Transcribe exactly, and without pictures, the lines from the one that contains "Image resolution: width=1456" through the last line of the material.

=== AVAILABLE RECORDS ===

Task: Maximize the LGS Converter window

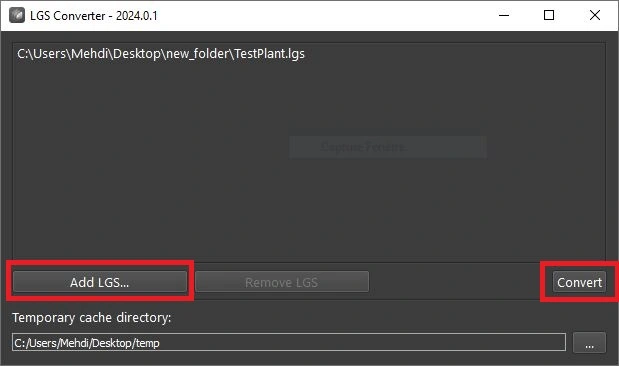Action: pos(549,15)
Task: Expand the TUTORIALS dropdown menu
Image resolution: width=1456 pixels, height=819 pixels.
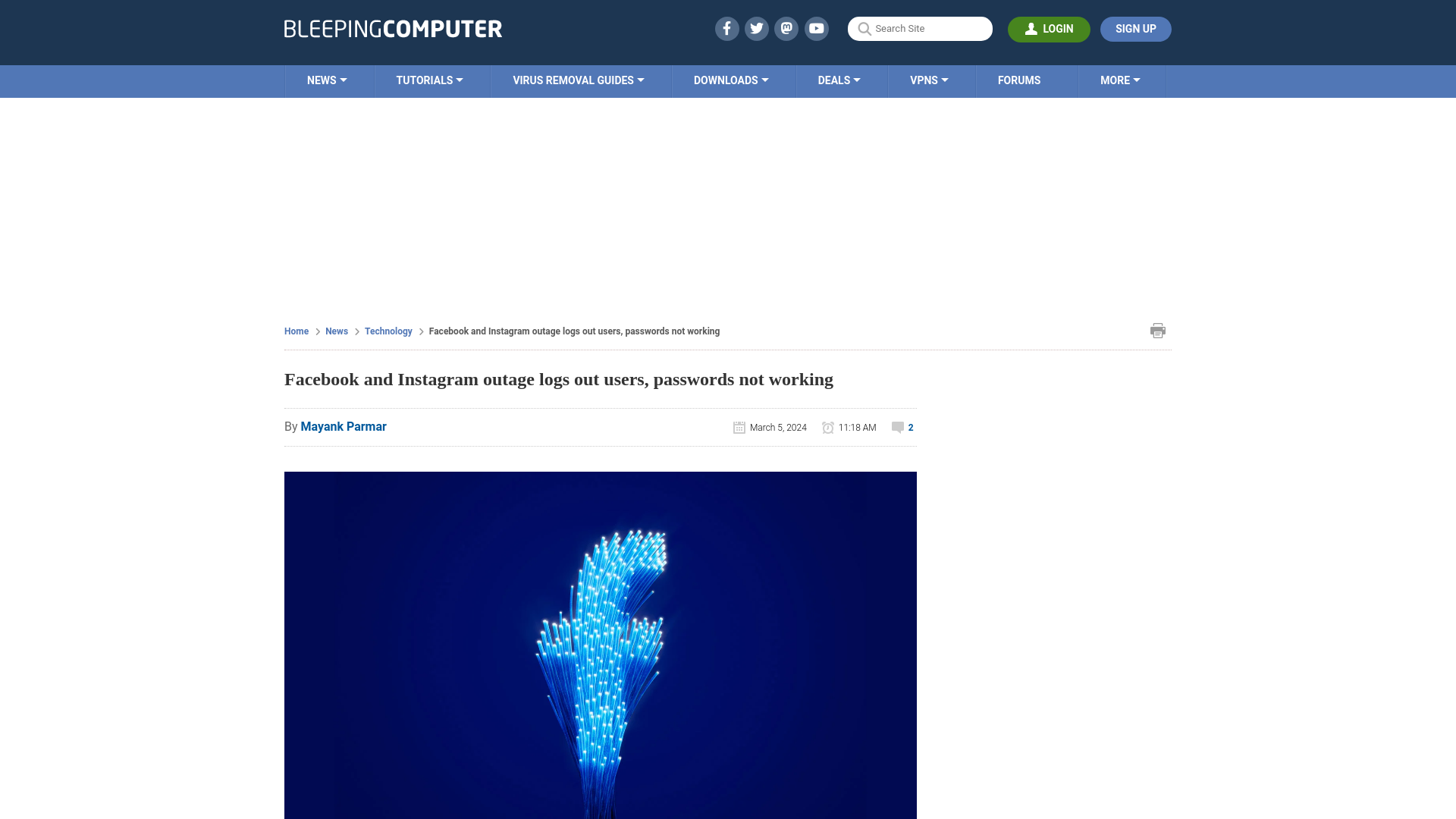Action: [x=429, y=80]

===

» YOUR SOLUTION
Image resolution: width=1456 pixels, height=819 pixels.
Action: [x=429, y=80]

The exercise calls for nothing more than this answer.